EUROPA PRESS.
MADRID
E
l compositor vasco Alberto Iglesias recibió ayer en Estados Unidos la noticia de que ha sido galardonado con el Premio Nacional de Cine 2007, dotado con 30.000 euros y concedido por el Instituto de la Cinematografía y las Artes Audiovisuales (ICAA);, organismo dependiente del Ministerio de Cultura.
Este reconocimiento está destinado a recompensar la aportación más sobresaliente en el ámbito cinematográfico español puesta de manifiesto a través de una obra hecha pública durante 2006, o de una labor profesional desarrollada durante ese año.
El jurado ha concedido el premio a Iglesias «por una trayectoria profesional plena de inspiración y animada por una constante búsqueda de formas expresivas nuevas y estimulantes en la composición de música para cine, perfecto ejemplo de lo cual es una de sus últimas obras "Volver"», de Pedro Almodóvar.
En conversación telefónica, Iglesias afirmó haber sentido una grata «sorpresa» al recibir un premio que significa «la unión indivisible entre el cine y la música». «Es un orgullo y un acicate para seguir trabajando en el cine. Me viene en un momento excelente», afirmó.
Iglesias se encuentra en Los Ángeles de «medio vacaciones», ya que acaba de terminar de trabajar con el director Marc Foster, en una película basada en el libro «Cometas en el cielo», de Khaled Hosseini. «He estado muy liado», dijo el músico, detallando que había visto amanecer mientras pensaba en el premio.
«Me han despertado a las 5 de la mañana y ha sido una noticia estupenda. Esto demuestra que cuando suenan los teléfonos intempestivamente también pueden ser buenas noticias», apuntó.
El premiado en siete ocasiones con un Goya explicó que este galardón también confirma que «la música es importante para el cine» y que los directores le llaman «para completar sus cinematografías y para hacer que su película llegue al público».
«La experiencia de "Volver" fue muy buena. Con Pedro he tenido diferentes experiencias en cada película y algunas me han costado más. Hemos tenido que buscar más cuál era el sonido», dijo el músico, que adelantó que trabajará en la nueva película del director manchego y tiene pendiente el proyecto de la próxima de Steven Soderbergh. «He conocido a artistas muy buenos, que me han enseñado lo que es el cine y cuando me han dicho lo del premio me he acordado de todos los directores para los que he trabajado. Ellos han sido mi escuela de cine y en eso soy un privilegiado, porque he tenido maestros que me han enseñado lo que es el cine a base de componer para ellos, de equivocarme, de volver a componer, de tener una mesa de trabajo continua. Le desearía a todo el mundo que hace música de cine poder trabajar así», dijo el compositor.

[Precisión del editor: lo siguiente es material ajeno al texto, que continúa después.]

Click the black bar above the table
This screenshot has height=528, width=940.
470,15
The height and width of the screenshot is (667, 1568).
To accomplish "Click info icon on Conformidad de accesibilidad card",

Iglesias no niega que las primeras influencias de Bach o Ravel siempre quedarán «selladas». No obstante, precisó que «uno ha de ser muy esponjoso». «Es una continua porosidad y cada vez me van gustando músicos diferentes», concluyó. Las bandas sonoras de los primeros trabajos de Montxo Armendáriz, o Imanol Uribe, en los años ochenta, fueron la puerta de entrada de Alberto Iglesias, quien siempre ha opinado que en el cine su misión como compositor es la de ser «una presencia silenciosa». Porque la música en el cine, cuenta Iglesias, debe aparecer «entre tinieblas».